> 原文:
——————
被害は多岐にわたり複雑です。広範囲にわたる放射能汚染により、自然のめぐみとともにあった人々の暮らしは失われ、様がわりしてしまった地域も多々あります。生業や生きがいの喪失、狭い仮設住宅での避難生活、家族やコミュニティの分断、健康リスクと不安の増大、避難先での偏見やいじめ…。
こうした中、「復興」の名のもとに進められる国策が被害者を追いつめています。
1.区域外避難者の住宅提供打ち切り
政府は被ばくによる健康リスクを否定し、年間20ミリシーベルトを基準として避難指示区域を設定。区域外の避難者は賠償のあてもなく、自力での避難を強いられました。社会的な認知が伴わない避難により、あたかも「勝手に逃げた人たち」というような見方をされ、避難先でもいわれのない誤解に苦しんでいる人たちも多いのです。これらの人たちへの唯一の公的支援ともいえる、災害救助法に基づく住宅提供が、この3月末で打ち切られます。しかし少なからぬ人たちが4月以降の住居が見つかっていません。
——————
> 抽出されたエントリ:
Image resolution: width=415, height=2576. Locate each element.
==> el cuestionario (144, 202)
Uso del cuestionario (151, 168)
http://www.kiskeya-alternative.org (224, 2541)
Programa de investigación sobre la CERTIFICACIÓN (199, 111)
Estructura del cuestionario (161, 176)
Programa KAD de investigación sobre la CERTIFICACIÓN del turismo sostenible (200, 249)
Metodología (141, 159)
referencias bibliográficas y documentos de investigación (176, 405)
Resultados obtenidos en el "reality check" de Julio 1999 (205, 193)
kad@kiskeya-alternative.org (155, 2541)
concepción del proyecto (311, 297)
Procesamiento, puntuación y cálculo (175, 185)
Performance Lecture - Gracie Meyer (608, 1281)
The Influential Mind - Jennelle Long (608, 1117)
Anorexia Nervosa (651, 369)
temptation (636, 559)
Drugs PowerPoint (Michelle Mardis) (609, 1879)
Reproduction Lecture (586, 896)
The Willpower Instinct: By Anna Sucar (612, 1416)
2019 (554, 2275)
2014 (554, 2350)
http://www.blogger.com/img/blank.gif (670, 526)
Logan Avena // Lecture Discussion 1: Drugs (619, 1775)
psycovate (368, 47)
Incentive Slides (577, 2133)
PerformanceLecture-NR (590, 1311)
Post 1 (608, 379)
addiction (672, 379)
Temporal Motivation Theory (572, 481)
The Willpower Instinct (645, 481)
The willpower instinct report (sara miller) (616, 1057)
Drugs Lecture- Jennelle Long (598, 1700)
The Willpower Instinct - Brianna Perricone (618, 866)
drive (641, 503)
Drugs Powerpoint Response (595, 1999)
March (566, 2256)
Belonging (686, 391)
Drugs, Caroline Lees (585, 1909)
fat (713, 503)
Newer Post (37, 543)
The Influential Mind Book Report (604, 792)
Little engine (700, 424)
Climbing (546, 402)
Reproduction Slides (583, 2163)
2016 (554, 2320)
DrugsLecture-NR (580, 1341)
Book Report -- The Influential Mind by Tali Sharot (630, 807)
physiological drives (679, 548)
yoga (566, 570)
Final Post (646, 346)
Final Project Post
——————
> 課題 1:
原文について、次の問いに答えてください。
(a) 避難生活はどのような住宅でのものとして挙げられていますか。
(b) 政府は何を基準として避難指示区域を設定しましたか。
(c) 区域外避難者への住宅提供はいつ打ち切られますか。
> 課題 2: 原文のうち、「被害は多岐にわたり複雑です。」で始まり「の住居が見つかっていません。」まで続く部分を、一字一句そのまま書き写してください。
エントリは原文とは別の資料です。

> 課題の解答 1:
(a) 狭い仮設住宅
(b) 年間20ミリシーベルト
(c) この3月末

> 課題の解答 2:
被害は多岐にわたり複雑です。広範囲にわたる放射能汚染により、自然のめぐみとともにあった人々の暮らしは失われ、様がわりしてしまった地域も多々あります。生業や生きがいの喪失、狭い仮設住宅での避難生活、家族やコミュニティの分断、健康リスクと不安の増大、避難先での偏見やいじめ…。
こうした中、「復興」の名のもとに進められる国策が被害者を追いつめています。
1.区域外避難者の住宅提供打ち切り
政府は被ばくによる健康リスクを否定し、年間20ミリシーベルトを基準として避難指示区域を設定。区域外の避難者は賠償のあてもなく、自力での避難を強いられました。社会的な認知が伴わない避難により、あたかも「勝手に逃げた人たち」というような見方をされ、避難先でもいわれのない誤解に苦しんでいる人たちも多いのです。これらの人たちへの唯一の公的支援ともいえる、災害救助法に基づく住宅提供が、この3月末で打ち切られます。しかし少なからぬ人たちが4月以降の住居が見つかっていません。